In the Atlantic article, linked below, there runs the thread of what happens when good people do not speak up but be careful if you read it, the article is more depressing for its corollary of when good people speak up, and others don’t stand with them. Good intentions are undermined and people destroyed while others protect their jobs, rationalize their compliance or look away, pretend they don’t see.
This article about the assumption of authoritarian power under President Trump is depressing as it unveils the deep state of the decline and corruption of American democracy, over the last decades, soon to reach a point of no-return. According to the article author George Packer and The Atlantic editorial board, if President Trump is reelected for four more years, the corruption of the state will no longer be an emergency but complete, irreversible. It’s how Rome went. Won’t be possible we hope against hope, think wishfully. So far, President Trump has been seriously underestimated by all the bright thinkers in Washington and the Ivy League universities and the stalwarts of American institutional governance. Will the Black Lives Matter insurgence right the ship? Will good people, whatever good might mean, stand up and be counted.

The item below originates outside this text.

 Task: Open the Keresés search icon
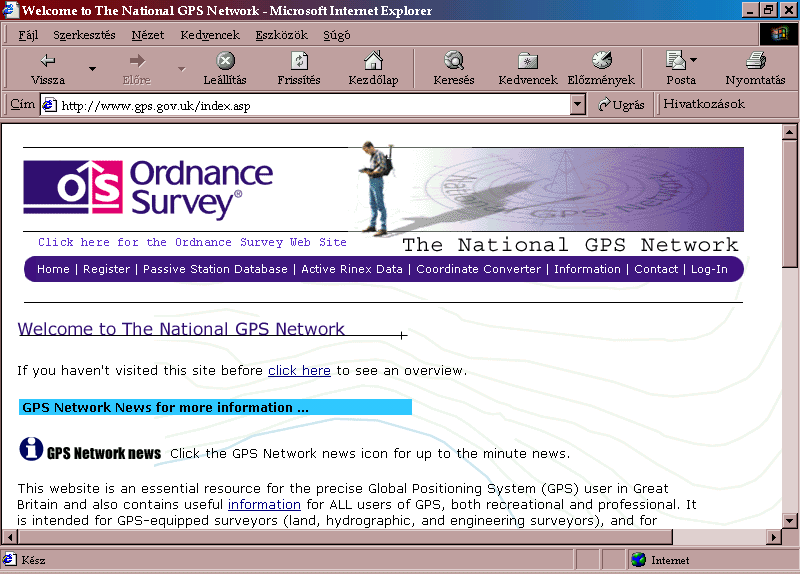[x=453, y=61]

The corruption, and I feel the article is crystal clear that, democracy has been corrupted, the corruption has been in front of us these last four years, but reading this article, I can no longer hide in my wishful thinking, hide from its implications and the Trump corruption reach far into civil society has we’ve known it. As said by Zeynep Tutckci (academic and author of Twitter & Teargas), as she says of the usurpation of democratic freedoms and human rights, it will not be a cataclysmic event t end it, but the gentle walking down a quiet path. That quiet walk might be us sitting back saying it’s all fine, smart people know what they are doing, American won’t collapse. Well you’re right. Not cataclysmically. We won’t even see it coming, not even notice until it comes. if we don’t read this article that is. Truth is, there are smart people on both sides. I feel overwhelmed in the face of the evidence and my being unable to deny its seriousness. The empire is to collapse under its own weight of greed, a system of greed the article gives evidence to.
I have to catch my breath. Walk out into the sunshine. I’ve lived my whole life in relative peace. Only Covid has given me any sense of history where life just doesn’t go on. My grandmother lived the best years of her life with the aftermath of the Great Depression, complete collapse of society, and two World Wars, years of fear fighting authoritarian states who wanted to destroy democracies. Am I over-reacting? I’ve just finished two books on Apocalyptic literature of 2000 years ago. What is history going to record of this moment in time, the year 2020-2021? While I’m going on with my day today, this Tuesday June 16, happily walking up Strachan Ave today of all days. What is the end of my life, my last decade, to look like? What can I do today? Do what I can. You’re a good person, too. What are we going to do? Anything?